Lewis Hamilton says Mercedes have not improved their car at all since the start of the 2022 F1 season. A promising start to F1’s inaugural Miami Grand Prix proved to be a false dawn as Mercedes fell back in qualifying and the race, with George Russell and Hamilton eventually finishing fifth and sixth.

Hamilton’s frustrating start to the year continued in Miami as he lost out to his new teammate Russell due to the timing of a Safety Car for the second time in five races and questioned Mercedes’ strategy. Asked if Mercedes had taken a step forward in Miami, Hamilton said: “Unfortunately not.

"We're the same speed as we were in the first race and we just haven't improved in these five races.

"But I'm hopeful at some stage we will. We just have to keep trying and keep working hard.”

The performance of Mercedes’ W13 challenger has been hampered by the high-frequency bouncing phenomenon known as porpoising, which is not showing up on the team’s simulations.

Mercedes are still trying to get to the bottom of the violent bouncing and, as a result, are yet unlock the true potential of their ‘no-sidepod’ concept, which the team insists is quicker than the original version of the W13 that hit the track at the start of pre-season testing.

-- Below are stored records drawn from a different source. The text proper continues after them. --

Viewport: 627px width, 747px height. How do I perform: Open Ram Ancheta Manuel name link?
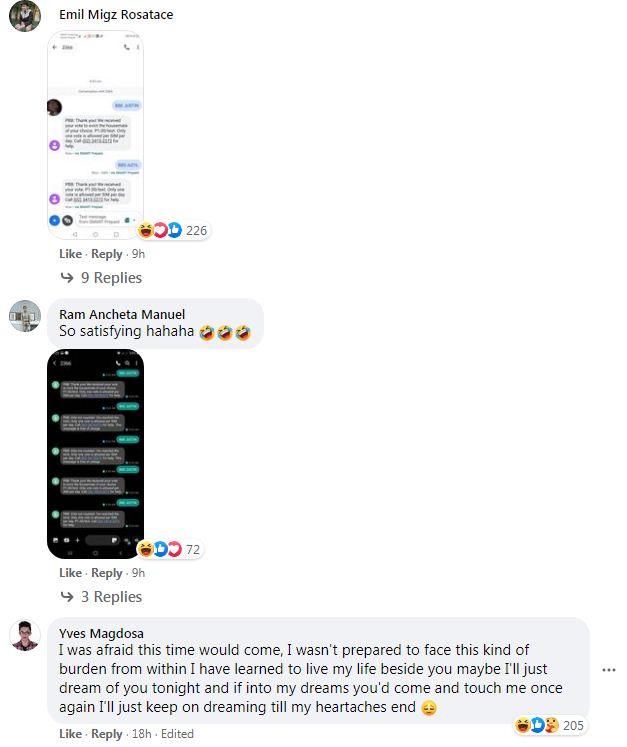click(122, 314)

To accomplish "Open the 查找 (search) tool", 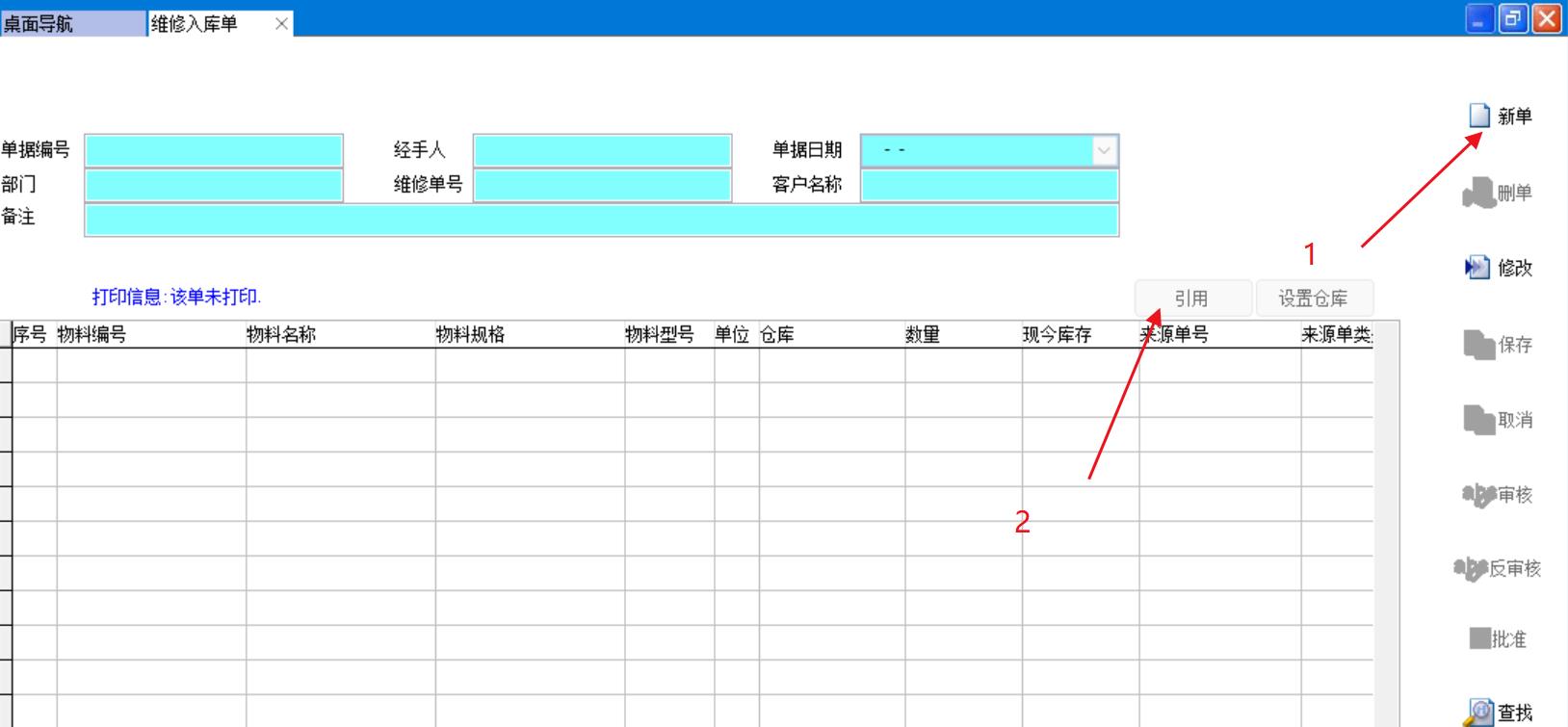I will [1478, 713].
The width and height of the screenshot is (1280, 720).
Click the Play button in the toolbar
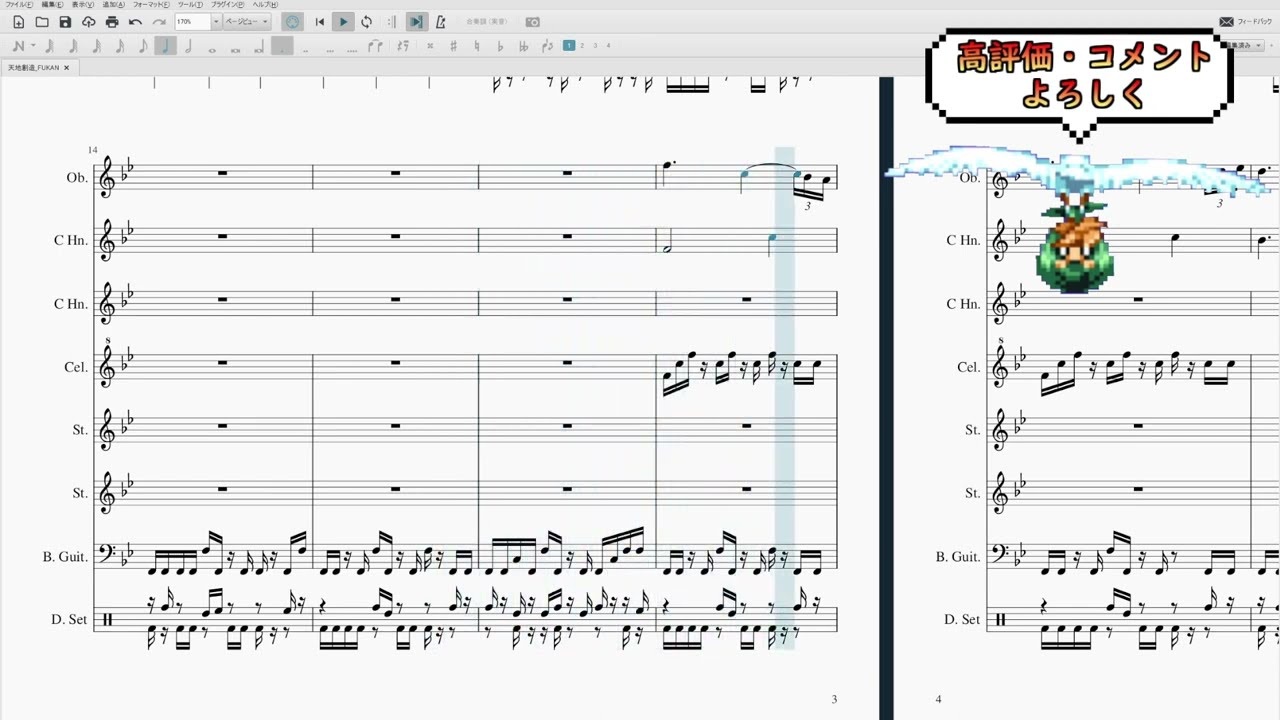click(343, 22)
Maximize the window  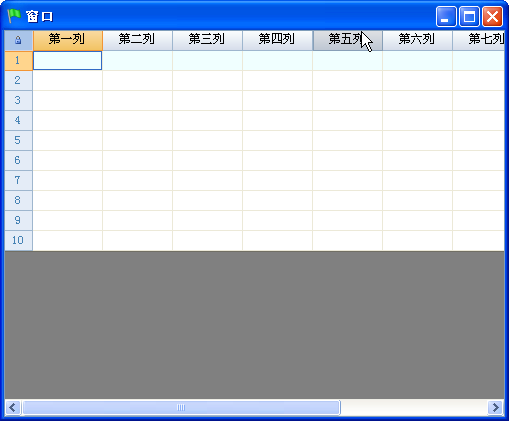(469, 16)
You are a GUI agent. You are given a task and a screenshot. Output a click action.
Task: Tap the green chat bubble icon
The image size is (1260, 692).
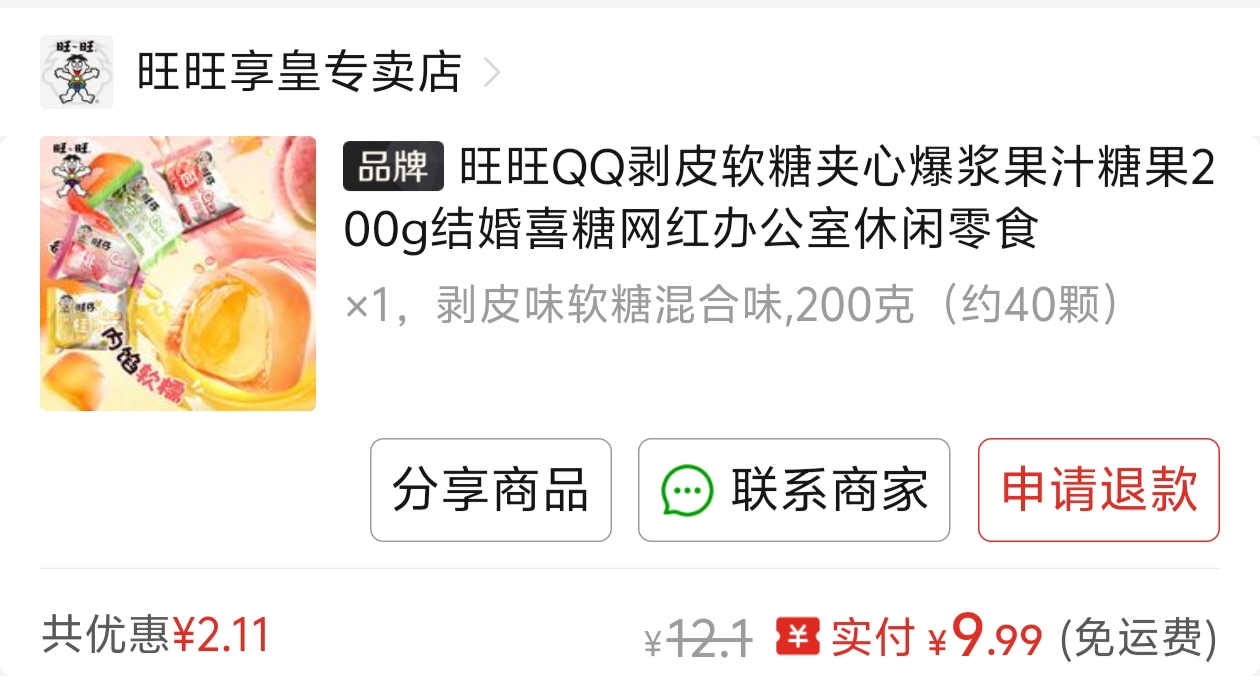[x=687, y=491]
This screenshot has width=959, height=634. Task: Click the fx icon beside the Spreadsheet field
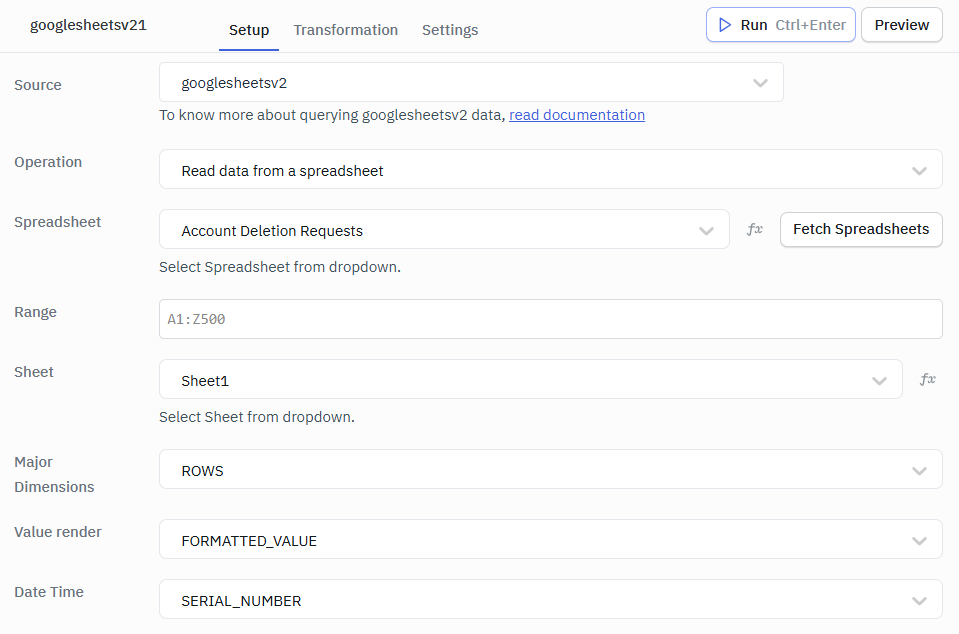point(754,229)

Hamilton felt the porpoising was less of an issue in Miami but suspects that was largely down to the specific conditions and track surface at the new street circuit.

“It wasn’t as bad today,” he said. “From race to race, track to track, surface to surface, how high we put the car – we can put the car higher and reduce it – so today wasn’t actually really bad, just not fast.”

Mercedes won’t rule out return to old-spec F1 car

On Sunday night in Miami, Mercedes boss Toto Wolff did not discount the prospect of the team reverting to its older specification car that originally debuted in the Barcelona test.

The upcoming Spanish Grand Prix is set to be something of a make-or-break weekend for Mercedes as the team looks to take more crucial learnings from a direct, real-world comparison of the two concepts.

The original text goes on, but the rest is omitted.